For decades, Zambia has watched some of its brightest minds pack their bags for opportunities abroad. Doctors, nurses, engineers, teachers and IT specialists have left in growing numbers, drawn by better pay, improved working conditions and stronger social systems in wealthier countries.
This phenomenon, commonly labelled “brain drain”, is often presented as a one-sided tragedy for developing nations. But from Zambia’s perspective, the story is more complex — and with the right global policies, it can be transformed into “brain gain”.
Zambia’s health sector offers a stark illustration of the challenge. In the early 2000s, up to 10 per cent of the country’s nursing workforce applied for certificates of good standing required to emigrate.
Each year, between 200 and 300 Zambian nurses registered with the UK’s Nursing and Midwifery Council, representing as much as five per cent of the workforce.
The number of Zambian doctors registering abroad has also risen sharply, with emigration rates doubling over a decade. For a country battling high disease burdens and limited resources, the loss of trained professionals feels devastating.
Critics of migration argue that such outflows cripple public services and undermine development. They call for restrictions on emigration, compensation from rich countries, or even taxes on those who leave.
While these arguments are emotionally compelling, they risk oversimplifying a deeply interconnected global reality. Labour, unlike capital, is still tightly controlled across borders, making legal migration from developing countries difficult and often temporary.
Yet developed countries, including the UK, depend heavily on foreign workers to sustain critical sectors such as healthcare.
The World Trade Organization’s General Agreement on Trade in Services (GATS), particularly negotiations under “Mode 4” on the temporary movement of natural persons, offers an opportunity to rethink migration.

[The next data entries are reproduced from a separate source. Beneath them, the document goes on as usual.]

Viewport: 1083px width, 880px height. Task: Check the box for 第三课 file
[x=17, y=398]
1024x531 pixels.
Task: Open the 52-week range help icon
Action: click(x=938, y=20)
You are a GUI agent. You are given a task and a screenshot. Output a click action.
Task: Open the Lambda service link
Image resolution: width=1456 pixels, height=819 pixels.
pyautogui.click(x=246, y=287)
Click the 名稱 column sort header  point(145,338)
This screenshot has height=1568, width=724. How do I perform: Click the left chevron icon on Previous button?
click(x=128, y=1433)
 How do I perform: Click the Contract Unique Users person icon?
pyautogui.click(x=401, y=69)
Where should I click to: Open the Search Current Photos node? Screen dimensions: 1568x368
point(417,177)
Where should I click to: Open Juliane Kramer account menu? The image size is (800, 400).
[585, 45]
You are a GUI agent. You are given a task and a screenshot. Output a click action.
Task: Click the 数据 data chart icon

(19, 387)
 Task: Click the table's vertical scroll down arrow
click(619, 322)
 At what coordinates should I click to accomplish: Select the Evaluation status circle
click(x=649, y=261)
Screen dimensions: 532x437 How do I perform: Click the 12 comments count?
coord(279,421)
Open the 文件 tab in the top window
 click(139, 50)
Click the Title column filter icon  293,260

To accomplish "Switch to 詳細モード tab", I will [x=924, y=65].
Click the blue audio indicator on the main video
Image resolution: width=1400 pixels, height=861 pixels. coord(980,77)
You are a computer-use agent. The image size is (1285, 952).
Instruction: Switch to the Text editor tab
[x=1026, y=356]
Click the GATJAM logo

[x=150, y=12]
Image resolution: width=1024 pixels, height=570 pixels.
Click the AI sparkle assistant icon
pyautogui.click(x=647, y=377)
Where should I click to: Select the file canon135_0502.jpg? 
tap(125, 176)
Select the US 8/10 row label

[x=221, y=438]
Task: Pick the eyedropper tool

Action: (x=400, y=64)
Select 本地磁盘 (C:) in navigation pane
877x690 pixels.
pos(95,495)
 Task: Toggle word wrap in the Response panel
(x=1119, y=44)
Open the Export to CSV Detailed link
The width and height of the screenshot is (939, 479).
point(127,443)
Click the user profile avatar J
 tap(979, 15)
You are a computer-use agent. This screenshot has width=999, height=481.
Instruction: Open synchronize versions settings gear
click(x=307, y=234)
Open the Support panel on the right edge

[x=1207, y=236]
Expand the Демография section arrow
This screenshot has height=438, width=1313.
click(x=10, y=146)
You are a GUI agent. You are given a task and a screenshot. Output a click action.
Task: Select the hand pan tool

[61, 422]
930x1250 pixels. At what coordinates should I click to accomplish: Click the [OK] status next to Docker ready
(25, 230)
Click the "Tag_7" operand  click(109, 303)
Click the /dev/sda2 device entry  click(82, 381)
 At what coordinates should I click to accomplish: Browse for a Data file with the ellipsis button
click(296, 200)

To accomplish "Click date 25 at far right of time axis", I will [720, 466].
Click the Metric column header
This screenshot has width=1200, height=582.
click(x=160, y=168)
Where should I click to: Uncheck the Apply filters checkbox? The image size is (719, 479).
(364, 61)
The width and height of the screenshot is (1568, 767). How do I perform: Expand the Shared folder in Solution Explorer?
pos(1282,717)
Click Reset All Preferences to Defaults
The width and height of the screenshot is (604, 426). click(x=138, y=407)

For Zambia, fairer global rules could turn mobility into a development tool rather than a loss. Temporary migration allows workers to gain skills, earn higher incomes and send remittances home — funds that support families, stimulate local economies and sometimes finance new businesses. Across Africa, remittances already rival or exceed foreign aid flows.
There is also a strong case for training partnerships. It is far cheaper for countries like the UK to invest in training health workers in Zambia than to educate the same numbers at home.
At the same time, Zambia faces overwhelming demand for training places but lacks sufficient equipment and instructors.
Joint investment in education and health systems would expand the workforce, ease shortages on both sides and strengthen global public goods such as healthcare.
From Zambia’s standpoint, the goal should not be to lock talent in, but to manage mobility in a way that benefits all. With smarter international cooperation, migration can move from being a symbol of loss to a pathway for shared prosperity.
Brain drain does not have to be Zambia’s destiny; with fair global rules, it can become brain gain.